That’s Michael Pollan, not bee pollen.

In "Our Decrepit Food Factories," in The Times Magazine, Michael Pollan, who clearly still can’t shake the notion that animals are ours to use, takes on "sustainability," among other things, and almost gets me to like him.

Almost. But not quite.

Let’s deconstruct:

  • "Confucius advised that if we hoped to repair what was wrong in the world, we had best start with the ‘rectification of the names.’ The corruption of society begins with the failure to call things by their proper names, he maintained, and its renovation begins with the reattachment of words to real things and precise concepts." Animal rights, anyone?
  • No, Pollan isn’t referring to the term animal rights meaning animal welfare. He’s referring to "sustainable" and "unsustainable." His point will be that what we’ve been doing to animals through factory farming ("concentrated animal feeding operations") and to honeybees not only isn’t sustainable, but may in some cases be lethal. To people, of course (it’s already lethal to the animals, by design, and to many bees during transportation, but that apparently isn’t a problem).
  • Here’s a paragraph, the likes of which I say all the time at dinner parties once someone has made the mistake of asking me about veganism. I’m sure it’ll be familiar to you. But it’s in The Times Magazine, so people unlike you may actually read it, and I think that’s fabulous.

"The Union of Concerned Scientists estimates that at least 70 percent of the antibiotics used in America are fed to animals living on factory farms. Raising vast numbers of pigs or chickens or cattle in close and filthy confinement simply would not be possible without the routine feeding of antibiotics to keep the animals from dying of infectious diseases. That the antibiotics speed up the animals’ growth also commends their use to industrial agriculture, but the crucial fact is that without these pharmaceuticals, meat production practiced on the scale and with the intensity we practice it could not be sustained for months, let alone decades."

The consequence of the pumping of massive amounts of antibiotics into the food supply is that we’re forcing bacteria to evolve that will be resistant to all those drugs (eg., MRSA, an antibiotic-resistant strain of Staphylococcus that currently kills more Americans annually than AIDS).

  • Luckily, our trusty government is on the case and, oh, wait . . . it’s not.

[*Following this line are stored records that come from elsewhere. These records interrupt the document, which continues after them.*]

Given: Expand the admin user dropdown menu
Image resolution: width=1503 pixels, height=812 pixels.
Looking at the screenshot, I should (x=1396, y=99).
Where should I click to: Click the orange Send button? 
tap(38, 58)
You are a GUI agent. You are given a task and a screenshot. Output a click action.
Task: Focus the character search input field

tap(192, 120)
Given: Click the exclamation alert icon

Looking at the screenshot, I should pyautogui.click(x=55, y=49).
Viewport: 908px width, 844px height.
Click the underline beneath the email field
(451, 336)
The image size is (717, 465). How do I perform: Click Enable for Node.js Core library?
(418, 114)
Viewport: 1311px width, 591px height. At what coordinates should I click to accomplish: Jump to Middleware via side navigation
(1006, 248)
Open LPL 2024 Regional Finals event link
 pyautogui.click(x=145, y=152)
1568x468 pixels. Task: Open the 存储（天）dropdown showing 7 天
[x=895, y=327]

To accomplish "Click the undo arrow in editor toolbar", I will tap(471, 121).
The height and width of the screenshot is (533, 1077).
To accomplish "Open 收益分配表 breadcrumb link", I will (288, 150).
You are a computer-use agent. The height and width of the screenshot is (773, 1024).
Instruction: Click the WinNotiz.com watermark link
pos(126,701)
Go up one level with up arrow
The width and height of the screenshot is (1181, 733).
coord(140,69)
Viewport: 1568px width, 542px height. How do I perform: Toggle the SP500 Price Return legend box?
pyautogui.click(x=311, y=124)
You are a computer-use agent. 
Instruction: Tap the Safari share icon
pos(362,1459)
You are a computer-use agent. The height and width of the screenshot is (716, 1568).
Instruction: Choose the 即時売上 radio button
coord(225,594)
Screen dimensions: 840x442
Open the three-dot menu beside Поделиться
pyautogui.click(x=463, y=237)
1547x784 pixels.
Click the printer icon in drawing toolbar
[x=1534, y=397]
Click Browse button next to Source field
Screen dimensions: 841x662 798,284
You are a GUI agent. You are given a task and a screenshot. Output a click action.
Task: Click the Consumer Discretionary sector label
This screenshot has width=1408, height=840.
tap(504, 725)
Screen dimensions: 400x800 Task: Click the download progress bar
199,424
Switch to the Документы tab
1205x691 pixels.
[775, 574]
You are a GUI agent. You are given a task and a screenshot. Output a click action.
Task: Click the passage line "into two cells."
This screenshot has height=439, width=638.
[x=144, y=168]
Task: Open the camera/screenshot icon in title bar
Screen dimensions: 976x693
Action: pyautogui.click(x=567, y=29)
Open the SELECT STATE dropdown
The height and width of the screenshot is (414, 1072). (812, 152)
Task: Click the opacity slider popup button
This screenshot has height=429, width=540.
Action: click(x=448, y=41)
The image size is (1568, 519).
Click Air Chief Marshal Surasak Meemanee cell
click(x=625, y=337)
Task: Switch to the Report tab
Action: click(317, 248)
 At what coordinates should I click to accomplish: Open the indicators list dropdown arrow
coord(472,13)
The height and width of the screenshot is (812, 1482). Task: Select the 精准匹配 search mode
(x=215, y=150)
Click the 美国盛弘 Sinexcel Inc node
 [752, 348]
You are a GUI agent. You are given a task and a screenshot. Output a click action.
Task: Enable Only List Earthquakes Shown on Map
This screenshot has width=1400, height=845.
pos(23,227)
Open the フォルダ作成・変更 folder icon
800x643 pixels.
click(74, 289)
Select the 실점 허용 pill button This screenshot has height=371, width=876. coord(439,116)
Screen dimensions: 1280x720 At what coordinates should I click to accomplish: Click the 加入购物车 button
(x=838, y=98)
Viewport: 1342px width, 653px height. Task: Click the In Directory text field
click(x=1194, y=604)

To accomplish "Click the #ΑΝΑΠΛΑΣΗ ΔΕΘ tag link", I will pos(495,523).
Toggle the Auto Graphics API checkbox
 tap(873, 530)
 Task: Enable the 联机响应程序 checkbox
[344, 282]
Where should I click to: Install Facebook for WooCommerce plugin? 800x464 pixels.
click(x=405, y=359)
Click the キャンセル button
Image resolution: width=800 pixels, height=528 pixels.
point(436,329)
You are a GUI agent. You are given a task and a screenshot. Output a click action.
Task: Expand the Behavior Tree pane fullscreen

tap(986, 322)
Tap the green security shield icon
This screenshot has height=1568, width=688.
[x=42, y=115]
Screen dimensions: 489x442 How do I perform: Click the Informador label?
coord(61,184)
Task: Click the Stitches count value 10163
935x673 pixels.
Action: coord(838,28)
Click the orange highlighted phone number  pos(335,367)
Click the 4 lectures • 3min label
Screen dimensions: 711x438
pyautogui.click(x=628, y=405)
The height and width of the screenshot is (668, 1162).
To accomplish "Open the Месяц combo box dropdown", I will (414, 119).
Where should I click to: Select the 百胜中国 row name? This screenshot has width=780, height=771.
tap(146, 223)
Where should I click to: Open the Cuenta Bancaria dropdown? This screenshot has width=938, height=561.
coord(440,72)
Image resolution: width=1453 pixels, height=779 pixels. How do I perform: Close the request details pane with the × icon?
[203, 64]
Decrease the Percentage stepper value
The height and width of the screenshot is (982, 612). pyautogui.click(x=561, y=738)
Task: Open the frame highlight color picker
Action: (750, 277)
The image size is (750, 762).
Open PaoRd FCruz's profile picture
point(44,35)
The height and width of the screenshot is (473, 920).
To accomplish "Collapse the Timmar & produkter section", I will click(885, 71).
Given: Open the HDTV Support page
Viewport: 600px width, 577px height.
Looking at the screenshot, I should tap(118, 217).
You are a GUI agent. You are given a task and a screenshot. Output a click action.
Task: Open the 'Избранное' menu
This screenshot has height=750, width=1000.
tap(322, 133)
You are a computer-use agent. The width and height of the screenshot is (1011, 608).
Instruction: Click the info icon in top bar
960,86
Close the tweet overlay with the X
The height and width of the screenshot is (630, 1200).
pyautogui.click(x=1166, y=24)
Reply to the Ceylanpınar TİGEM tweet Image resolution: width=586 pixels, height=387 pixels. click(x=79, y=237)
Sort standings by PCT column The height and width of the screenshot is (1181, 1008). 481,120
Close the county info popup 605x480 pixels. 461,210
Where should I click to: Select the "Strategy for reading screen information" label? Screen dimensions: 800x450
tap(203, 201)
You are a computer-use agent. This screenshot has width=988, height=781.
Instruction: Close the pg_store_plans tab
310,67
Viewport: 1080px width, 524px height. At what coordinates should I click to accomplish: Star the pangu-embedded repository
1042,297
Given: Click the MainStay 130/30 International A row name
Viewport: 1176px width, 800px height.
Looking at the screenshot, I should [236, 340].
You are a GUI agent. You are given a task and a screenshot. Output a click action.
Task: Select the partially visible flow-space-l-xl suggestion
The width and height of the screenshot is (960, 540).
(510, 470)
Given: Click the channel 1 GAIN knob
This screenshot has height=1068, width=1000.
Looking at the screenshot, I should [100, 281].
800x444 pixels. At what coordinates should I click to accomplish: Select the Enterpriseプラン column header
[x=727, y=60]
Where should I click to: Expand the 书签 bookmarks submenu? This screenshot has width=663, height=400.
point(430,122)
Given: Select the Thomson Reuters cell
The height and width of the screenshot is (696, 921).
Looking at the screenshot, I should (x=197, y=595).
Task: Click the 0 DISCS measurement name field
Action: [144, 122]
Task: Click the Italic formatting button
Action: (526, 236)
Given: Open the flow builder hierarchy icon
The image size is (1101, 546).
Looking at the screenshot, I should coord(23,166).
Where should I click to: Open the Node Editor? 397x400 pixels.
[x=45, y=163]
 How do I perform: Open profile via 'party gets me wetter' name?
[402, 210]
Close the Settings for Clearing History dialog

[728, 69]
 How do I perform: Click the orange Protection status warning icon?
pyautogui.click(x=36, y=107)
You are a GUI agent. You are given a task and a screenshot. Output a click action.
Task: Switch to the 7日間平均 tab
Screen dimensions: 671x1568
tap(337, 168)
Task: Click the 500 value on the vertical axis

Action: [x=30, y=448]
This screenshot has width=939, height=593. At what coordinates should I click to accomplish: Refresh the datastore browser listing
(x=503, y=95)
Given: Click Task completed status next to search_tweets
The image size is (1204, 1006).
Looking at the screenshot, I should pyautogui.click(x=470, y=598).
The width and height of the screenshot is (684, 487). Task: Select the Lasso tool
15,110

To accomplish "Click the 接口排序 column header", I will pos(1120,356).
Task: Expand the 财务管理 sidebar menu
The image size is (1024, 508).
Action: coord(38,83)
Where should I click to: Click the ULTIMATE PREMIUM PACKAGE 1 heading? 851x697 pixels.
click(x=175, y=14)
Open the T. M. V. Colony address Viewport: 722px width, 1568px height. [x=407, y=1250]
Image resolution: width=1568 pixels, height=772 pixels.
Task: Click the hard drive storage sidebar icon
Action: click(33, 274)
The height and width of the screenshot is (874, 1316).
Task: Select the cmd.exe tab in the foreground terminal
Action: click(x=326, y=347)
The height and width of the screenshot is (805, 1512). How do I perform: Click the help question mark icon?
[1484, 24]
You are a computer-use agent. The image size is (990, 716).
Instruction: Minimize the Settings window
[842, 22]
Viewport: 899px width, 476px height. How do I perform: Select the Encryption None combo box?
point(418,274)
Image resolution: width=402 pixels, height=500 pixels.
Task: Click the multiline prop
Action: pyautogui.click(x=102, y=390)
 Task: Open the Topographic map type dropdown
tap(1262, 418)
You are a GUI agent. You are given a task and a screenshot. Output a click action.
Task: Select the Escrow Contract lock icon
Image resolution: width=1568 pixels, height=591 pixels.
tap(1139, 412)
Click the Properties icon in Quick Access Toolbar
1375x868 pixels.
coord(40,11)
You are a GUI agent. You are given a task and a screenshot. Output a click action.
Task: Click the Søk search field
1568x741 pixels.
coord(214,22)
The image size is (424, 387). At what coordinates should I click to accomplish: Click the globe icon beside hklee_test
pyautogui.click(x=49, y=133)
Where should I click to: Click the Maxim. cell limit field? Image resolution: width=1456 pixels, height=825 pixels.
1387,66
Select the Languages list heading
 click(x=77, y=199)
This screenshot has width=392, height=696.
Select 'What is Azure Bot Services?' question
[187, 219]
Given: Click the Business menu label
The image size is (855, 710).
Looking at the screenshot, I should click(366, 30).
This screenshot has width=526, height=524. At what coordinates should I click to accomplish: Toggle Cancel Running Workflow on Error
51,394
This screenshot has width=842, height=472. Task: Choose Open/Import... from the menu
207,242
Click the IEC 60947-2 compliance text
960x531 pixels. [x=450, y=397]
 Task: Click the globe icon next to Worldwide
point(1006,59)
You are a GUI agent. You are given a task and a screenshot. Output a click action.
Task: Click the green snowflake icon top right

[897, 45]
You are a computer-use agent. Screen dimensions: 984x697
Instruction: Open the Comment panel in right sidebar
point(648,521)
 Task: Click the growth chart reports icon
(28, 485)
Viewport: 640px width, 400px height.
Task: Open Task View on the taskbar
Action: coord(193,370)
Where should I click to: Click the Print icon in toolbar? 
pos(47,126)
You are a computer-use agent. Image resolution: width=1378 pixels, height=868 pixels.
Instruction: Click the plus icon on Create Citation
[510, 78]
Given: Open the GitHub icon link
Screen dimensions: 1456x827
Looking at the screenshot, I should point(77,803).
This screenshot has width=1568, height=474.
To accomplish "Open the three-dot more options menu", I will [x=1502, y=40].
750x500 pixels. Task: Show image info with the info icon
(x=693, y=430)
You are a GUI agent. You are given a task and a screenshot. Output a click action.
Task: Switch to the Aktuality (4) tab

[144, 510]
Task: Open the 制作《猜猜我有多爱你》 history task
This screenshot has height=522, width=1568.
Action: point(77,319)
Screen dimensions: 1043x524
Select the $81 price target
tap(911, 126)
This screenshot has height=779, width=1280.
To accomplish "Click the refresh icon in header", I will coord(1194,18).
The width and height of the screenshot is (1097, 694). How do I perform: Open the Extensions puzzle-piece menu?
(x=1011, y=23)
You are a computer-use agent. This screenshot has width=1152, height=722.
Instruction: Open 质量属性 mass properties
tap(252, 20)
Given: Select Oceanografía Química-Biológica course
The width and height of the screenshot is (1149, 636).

"Scientists have not established that any of the strains of MRSA presently killing Americans originated on factory farms. But given the rising public alarm about MRSA and the widespread use on these farms of precisely the class of antibiotics to which these microbes have acquired resistance, you would think our public-health authorities would be all over it. Apparently not. When, in August, the Keep Antibiotics Working coalition asked the Food and Drug Administration what the agency was doing about the problem of MRSA in livestock, the agency had little to say."

  • In March, I wrote on supervegan.com about Colony Collapse Disorder, which at the time was so new that it was thought to be some kind of colony collapse disorder. Now that it has been capitalized and studied for nine months, during which time several potential causes have been eliminated, we’re down to the obvious: the way we’re treating them is causing them catastrophic harm. Of course, we only notice the harm when we realize they’re not showing up to do their jobs.
  • Pollan is interested in the welfare of pigs and honeybees, and the unsustainability of the systems we’ve created to alter their natures. This is in no way an argument for not using animals or honeybees.
  • The stories of MRSA and the honeybees have a lot in common, not the least of which is that the systems that we’ve created that have resulted in antibiotic-resistant bacteria and the mass dying off of honeybees are not sustainable. "Whenever we try to rearrange natural systems along the lines of a machine or a factory, whether by raising too many pigs in one place or too many almond trees, whatever we may gain in industrial efficiency, we sacrifice in biological resilience."

Pollan writes: "We’re asking a lot of our bees. We’re asking a lot of our pigs too." Our bees. Our pigs. Well, we did breed them for our use, and according to the law, then, they are indeed our property. Nevertheless, I wonder what Confucius would say about the use of our.